The projected annual average reduction of 14.9 percent in the five years to March this year compares to the level in the 1990 fiscal year, the business daily said.

It said efforts by the big firms helped the country as a whole achieve its pledge under the Kyoto Protocol on global warming, to cut emissions by six percent from the 1990 level as of calendar 2012.

Japan is believed to have comfortably achieved this binding commitment, although there has been no official announcement.

Average emissions from all sources between 2008 and 2010 were 10.9 percent lower, if carbon trades with developing countries and forest sinks are taken into consideration.

Because forests absorb more greenhouse gases than they produce, countries can gain rights to additional emissions by protecting forests and replanting trees.

The Nikkei survey was released days after the government of pro-business Prime Minister Shinzo Abe, who came to power a month ago, began reviewing the previous administration's policies.
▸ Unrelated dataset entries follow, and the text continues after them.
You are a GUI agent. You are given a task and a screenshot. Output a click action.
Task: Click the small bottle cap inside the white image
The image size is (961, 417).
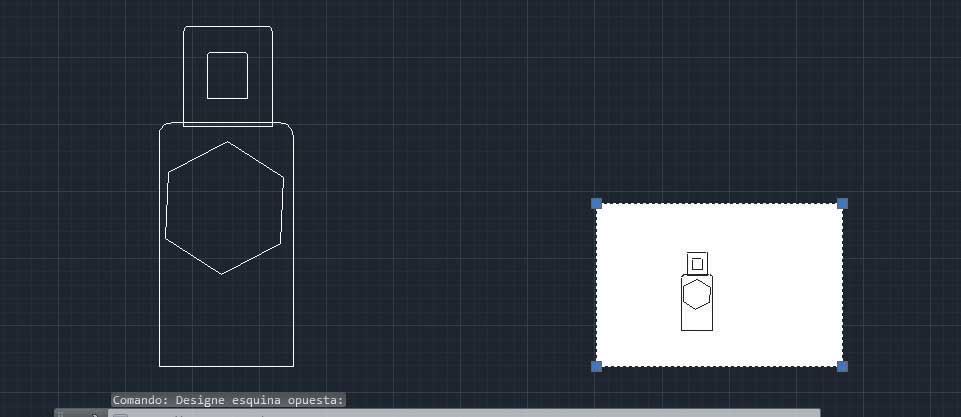[697, 263]

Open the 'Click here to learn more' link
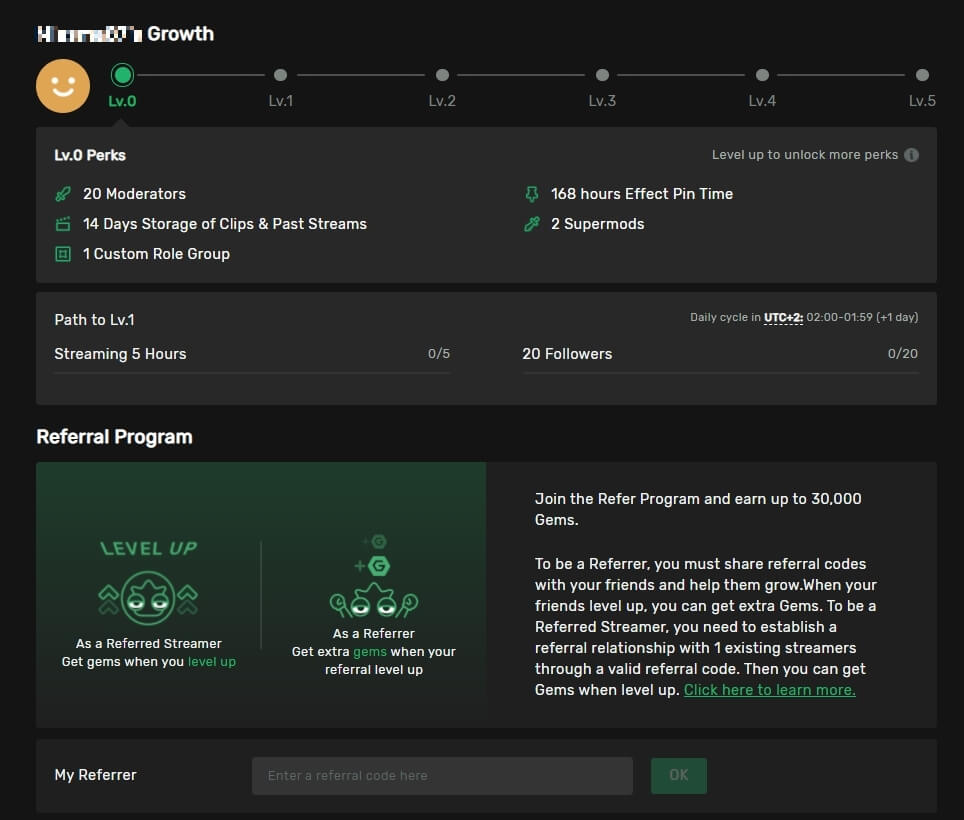click(769, 690)
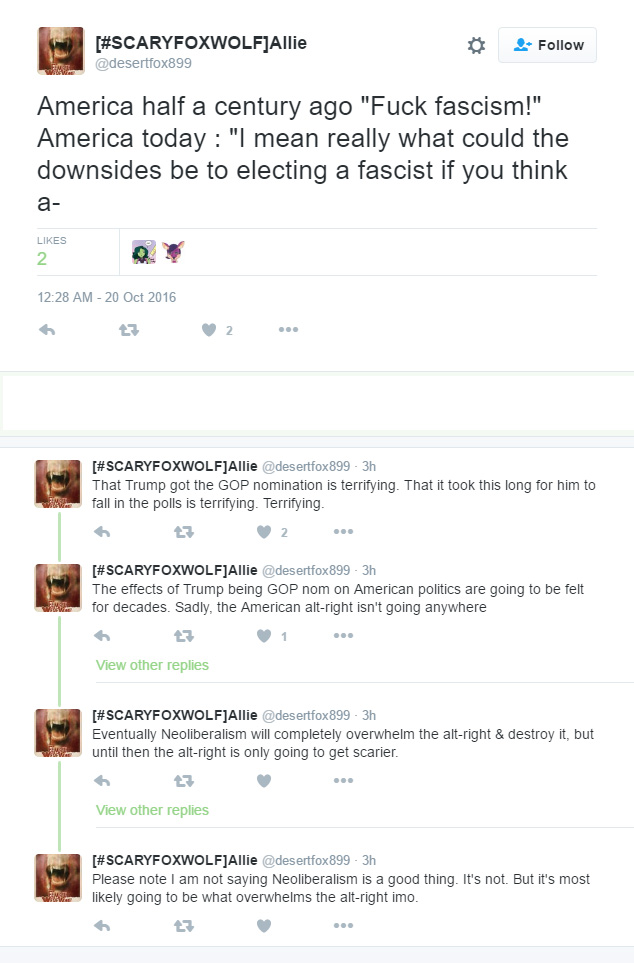634x963 pixels.
Task: Like the 'felt for decades' tweet
Action: 264,636
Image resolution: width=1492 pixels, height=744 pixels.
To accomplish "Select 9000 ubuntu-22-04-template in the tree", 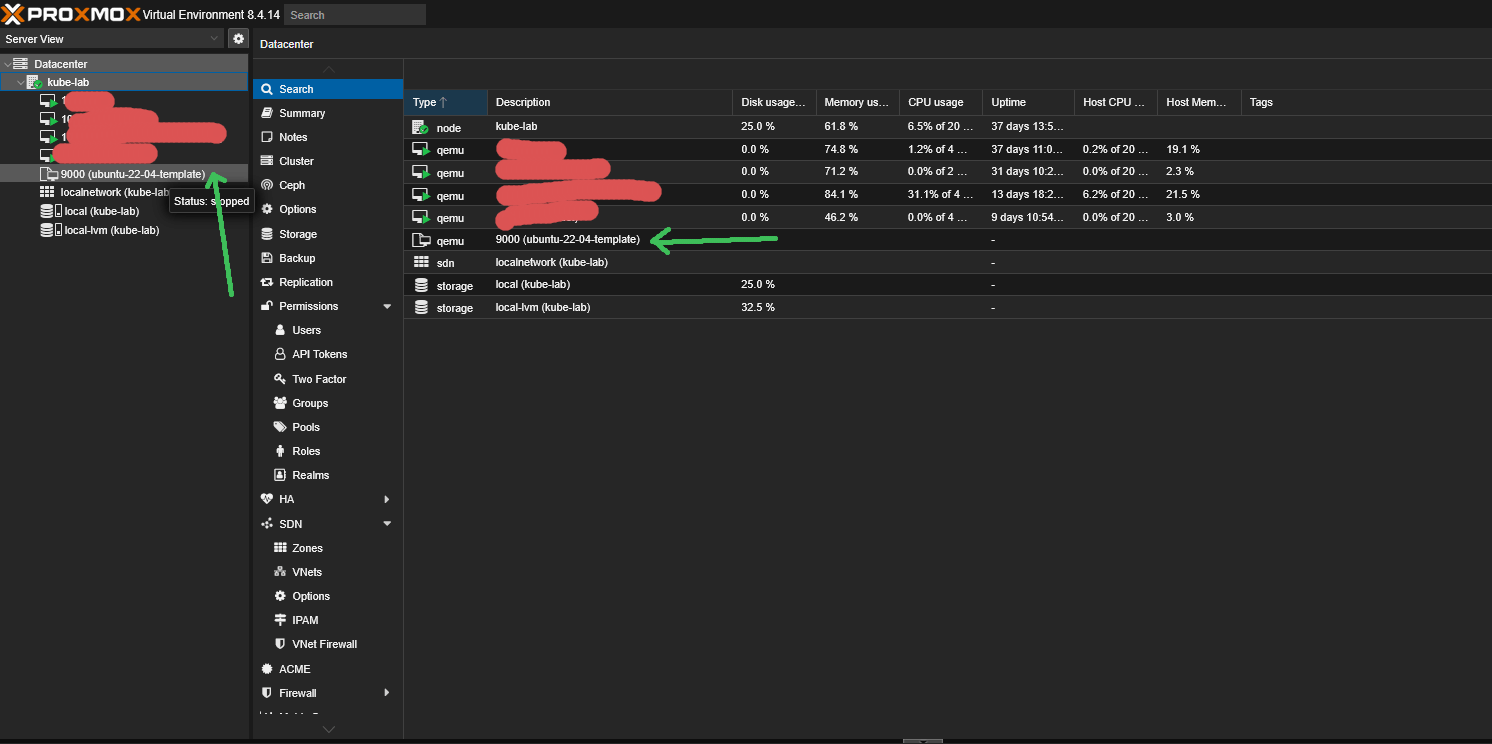I will 132,174.
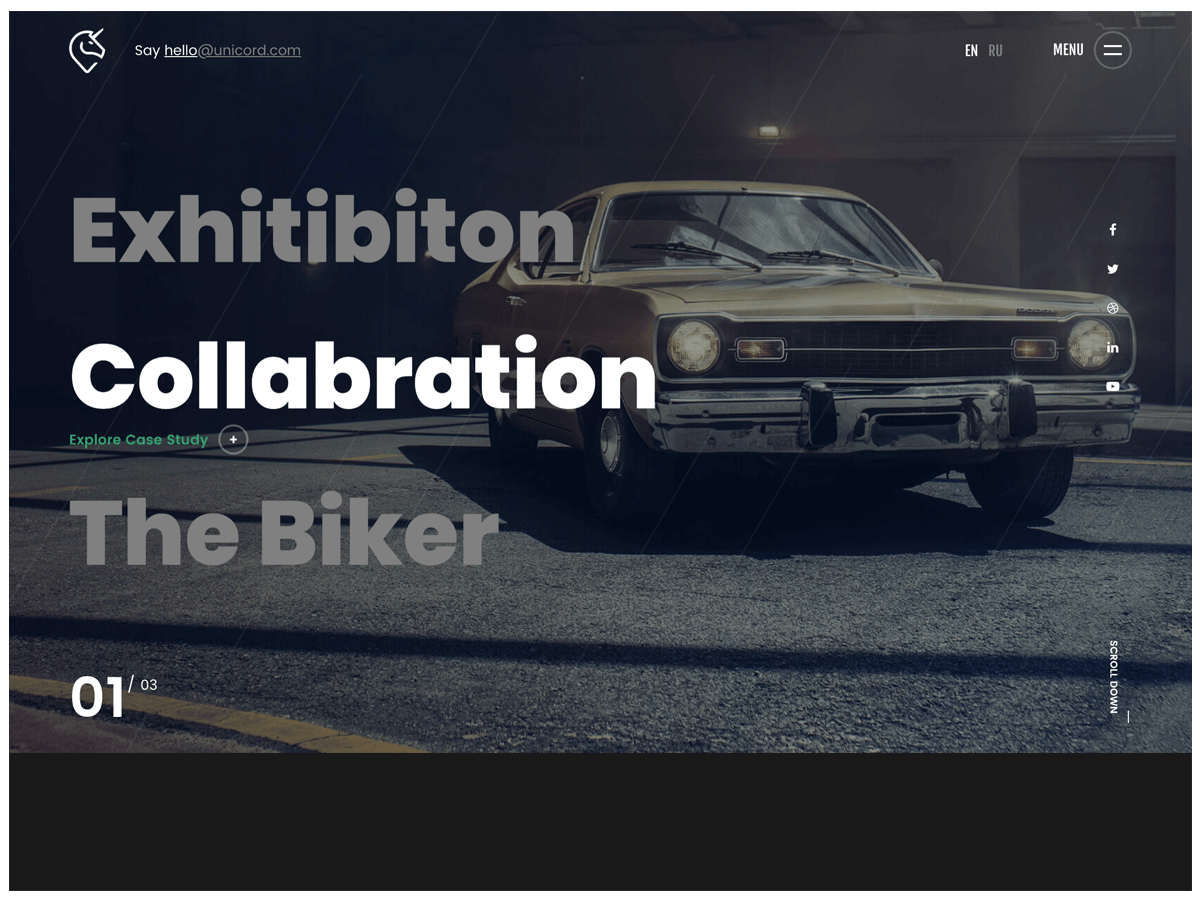The height and width of the screenshot is (900, 1200).
Task: Open the hamburger menu circle icon
Action: (x=1112, y=50)
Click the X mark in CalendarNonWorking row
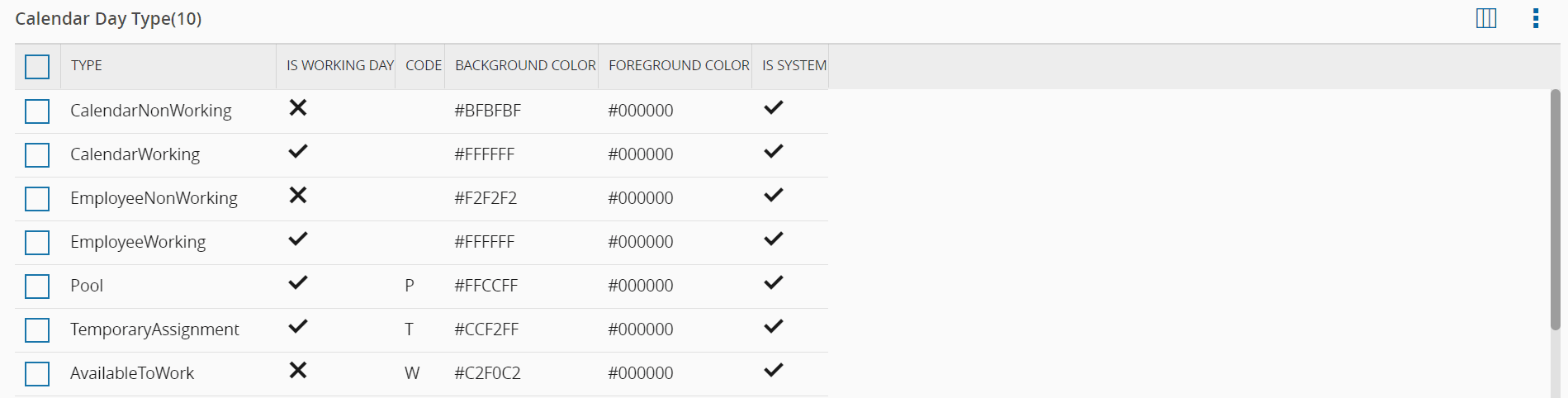This screenshot has width=1568, height=398. pos(298,108)
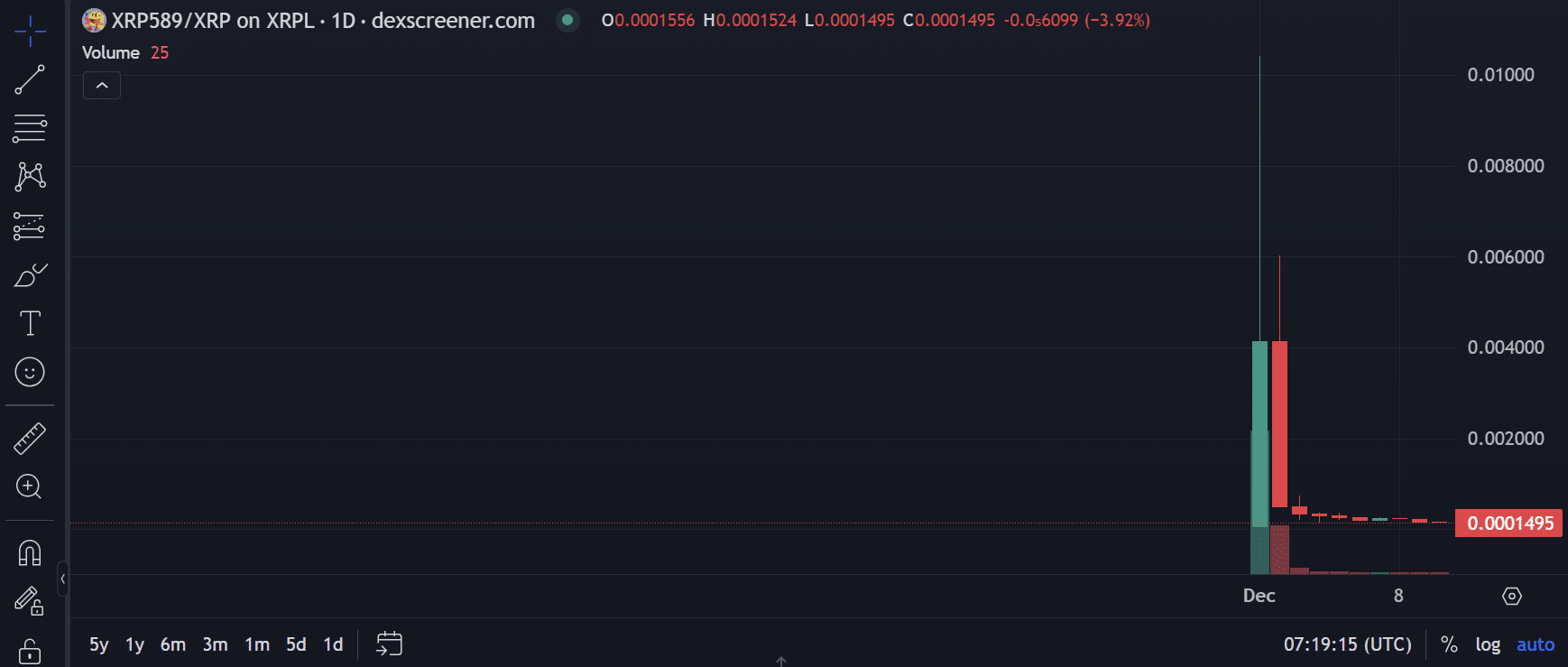The width and height of the screenshot is (1568, 667).
Task: Open the Fibonacci retracement tools
Action: point(30,128)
Included in the review is a 2009 promise by then-Prime Minister Yukio Hatoyama to slash Japan's carbon emissions by 25 percent from 1990 levels by 2020, provided other major polluters like China and the US also made sharp reductions.

The goal was seen as extremely difficult to achieve even at the time of its announcement.

But it was made even harder because of the huge rise in fossil fuel use since the nuclear disaster at Fukushima put Tokyo's atomic energy programme on hold.

The continued shutdown of nuclear reactors "could hamper reduction efforts," said the Nikkei. Along with the Abe government and the business community, it advocates the restarting of nuclear plants despite public opposition.

The earthquake and tsunami of March 2011 sent reactors at the Fukushima nuclear plant into meltdown and generated widespread distrust of a technology which previously provided around a third of Japan's electricity.